Where to go from here...

Wednesday, May 16, 2012

Running back to life

Maratón Internaciónal de la Bandera en Rosario, Argentina awaits me, my legs, running shoes and heart. That's right, I signed up for a marathon, the full 26.2miles/ 42.9km. 

Am I crazy?  It'd be hard to argue that I'm not.  I haven't done distance running in two years. A nagging IT band injury stopped my brief long-distance running career.  For you non-runners, the IT band is Iliotibial band, the muscle that runs from your hip down the oustide of your leg. The pain is often felt in the hip and the outside of the knee, where I so often felt it. 

Fast forward to 2012 and I'm daring to go from zero to 100 with my running, much like my blog posts. I now have something that is a bit more exciting to write about. Plus, it's low season with bike tours so I have a bit more free time to put pen to paper.  Two weeks into my training I feel the IT band pain again, hmmm.
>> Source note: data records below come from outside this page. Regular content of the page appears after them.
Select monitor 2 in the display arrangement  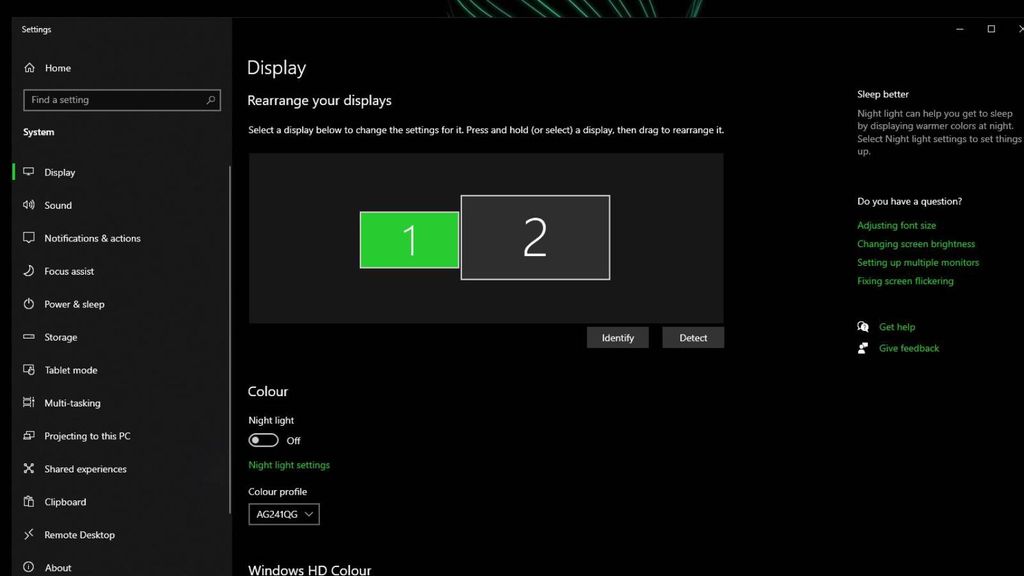coord(534,236)
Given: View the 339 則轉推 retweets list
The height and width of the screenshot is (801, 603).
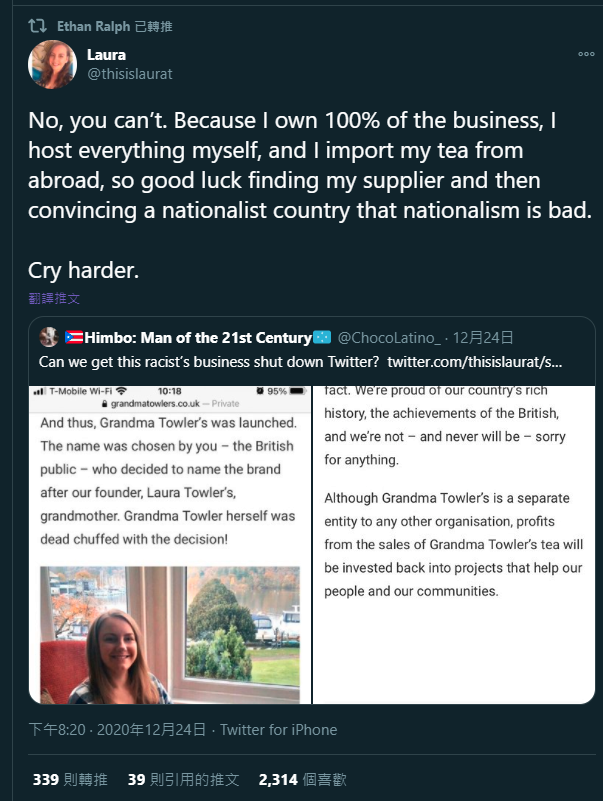Looking at the screenshot, I should pyautogui.click(x=70, y=780).
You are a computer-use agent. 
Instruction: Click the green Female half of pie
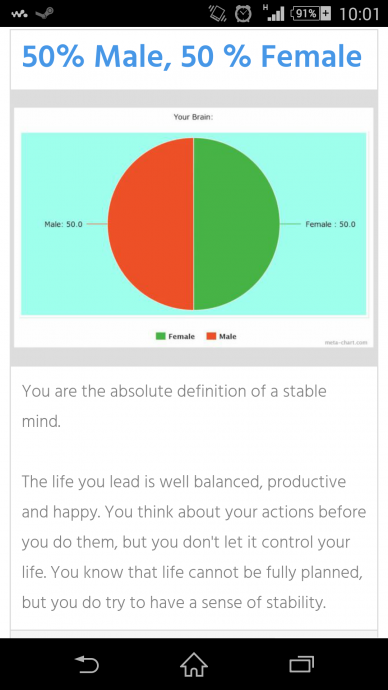tap(236, 224)
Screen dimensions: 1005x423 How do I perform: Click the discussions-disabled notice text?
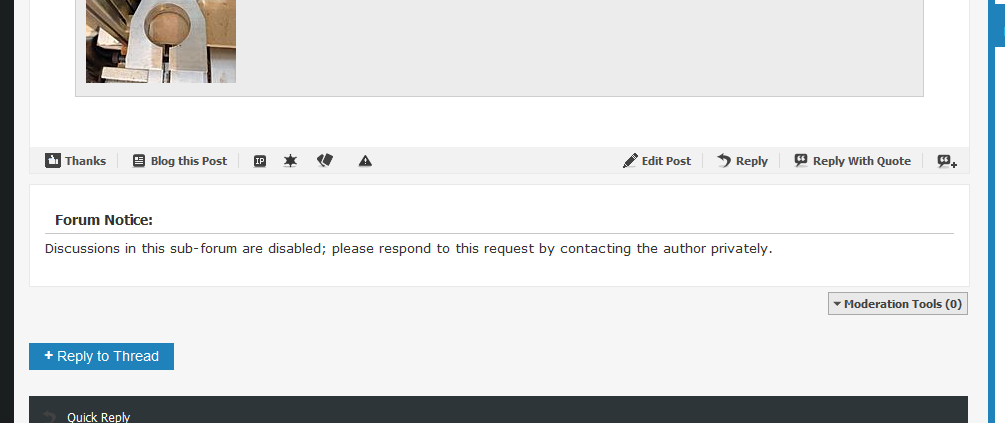point(408,248)
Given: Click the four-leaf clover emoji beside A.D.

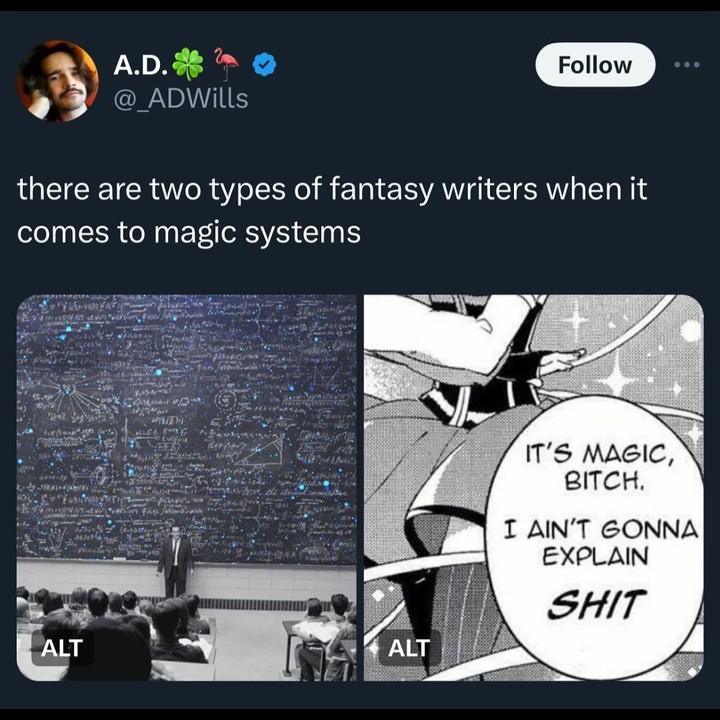Looking at the screenshot, I should tap(187, 64).
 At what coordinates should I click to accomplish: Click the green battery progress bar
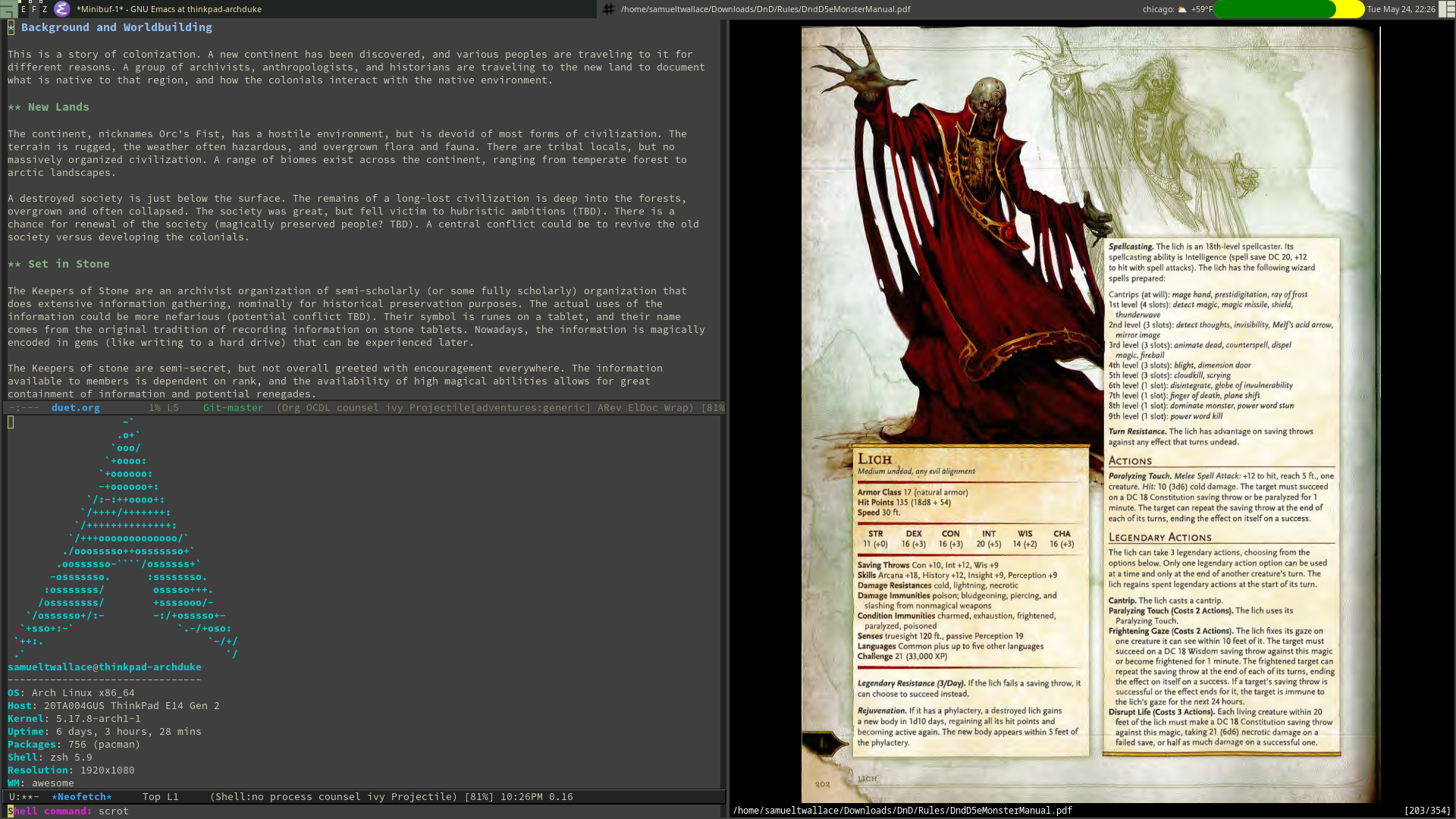tap(1274, 9)
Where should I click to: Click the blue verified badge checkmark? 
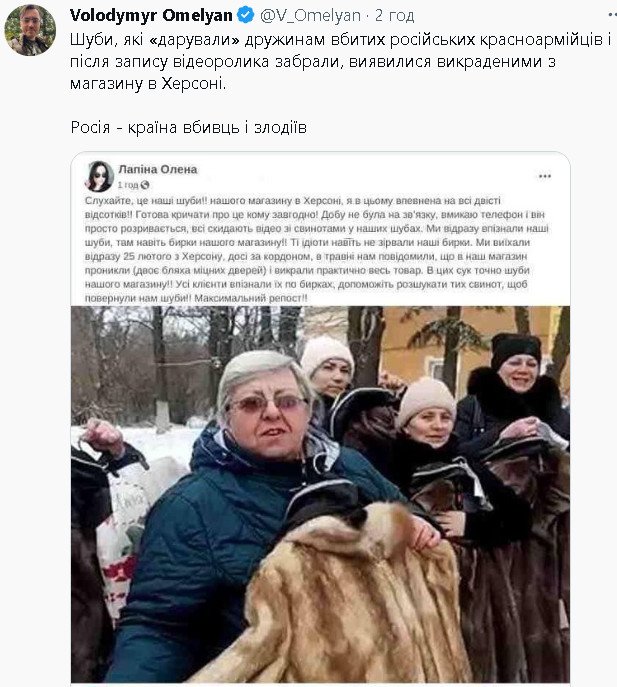pos(245,15)
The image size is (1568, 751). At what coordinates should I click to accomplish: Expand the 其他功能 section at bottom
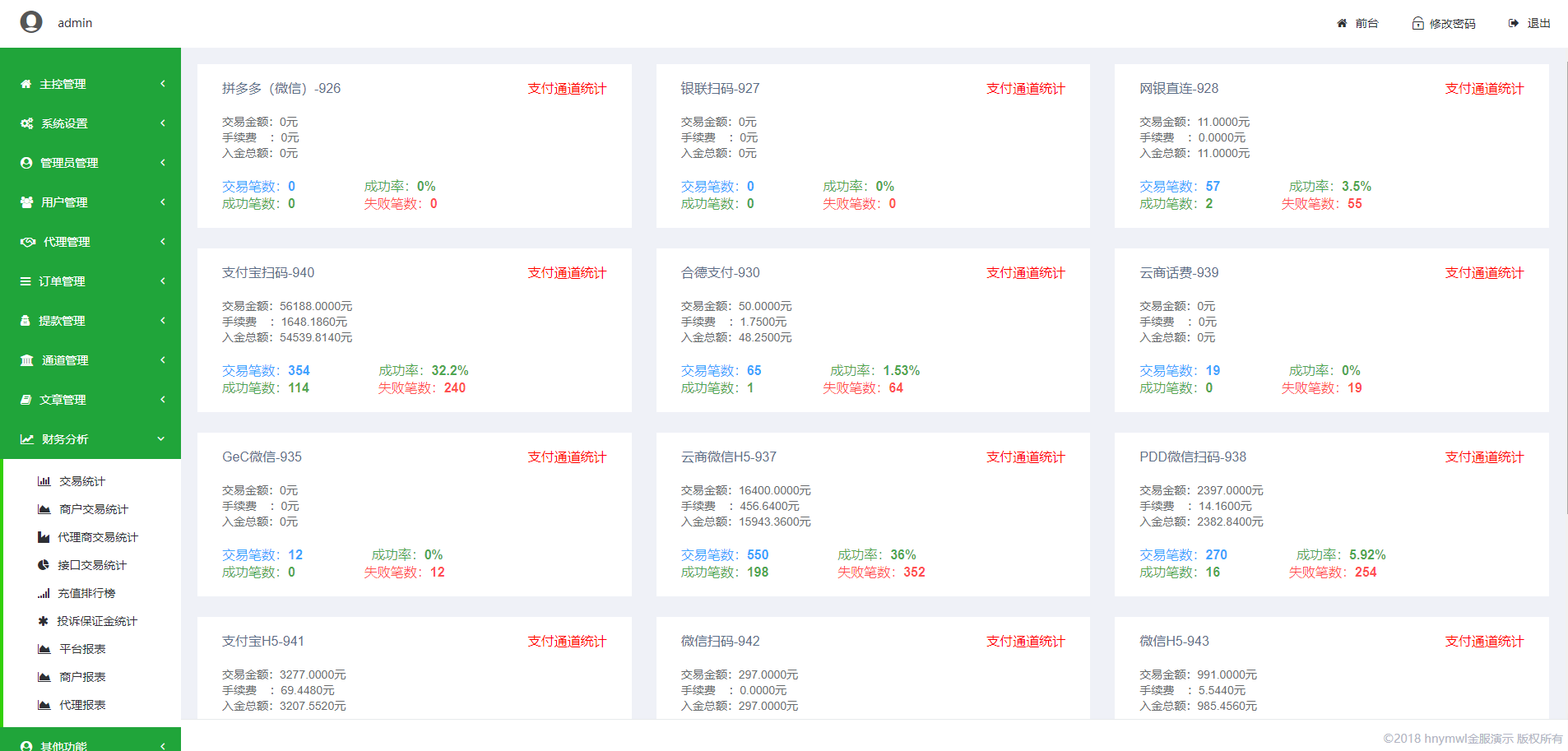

Ok, it's time to figure this out. After some research, I've narrowed it down to either A.) I need new running shoes.  B.) I need to correct my running technique  C.) I'm just not a runner.

I'm vying for option B at this moment due to not wanting to spend more money on running shoes and I'm not ready to give up running.  So I've been working out my IT band muscle with many stretches and strength training. I've also taken up a new form of running called Chi running. I literally am re-learning how to run. My training sessions have been just as much mental exercise, focusing on every move and how my feet land, as physical.  It has become somewhat meditative, all I think about is my breath and every step in stride. It's a great way to forget about daily stress and problems.

Curbing stress and problems. That is why I like to run.  Yes I also bike about 30km a day around the city and play futbol twice a week. Those are both great forms of exercise. However, running is just different. The way I feel after a long run is unlike any other feeling. My mind and emotions are pure, clear and balanced.  My body? Exhausted and pumping blood at a rapid rate.  If you find a good stride in your run and feel no pain sometimes it's hard to stop, just ask Forrest Gump. I decided to get back into it because a good friend of mine down here is also running in this marathon. He was a J. Robinson wrestling camp attendee as well. Anyone who really knows me well, knows that those 28 days in Minnesota with J. Rob and company were the most challenging in my life.  I never thought I'd say it, but I miss those days.

My parents will question this marathon decision with memories of shin splints and hip problems that I had while running cross country in high school. My form was awful then, I knew nothing of good running technique which slightly makes me wonder if my coach ever noticed or cared. 

Nonetheless, I'm back at it.  I'll keep writing as my marathon training continues. June 24th is the marathon date. It takes place in Rosario, 4 hours up the river from Buenos Aires.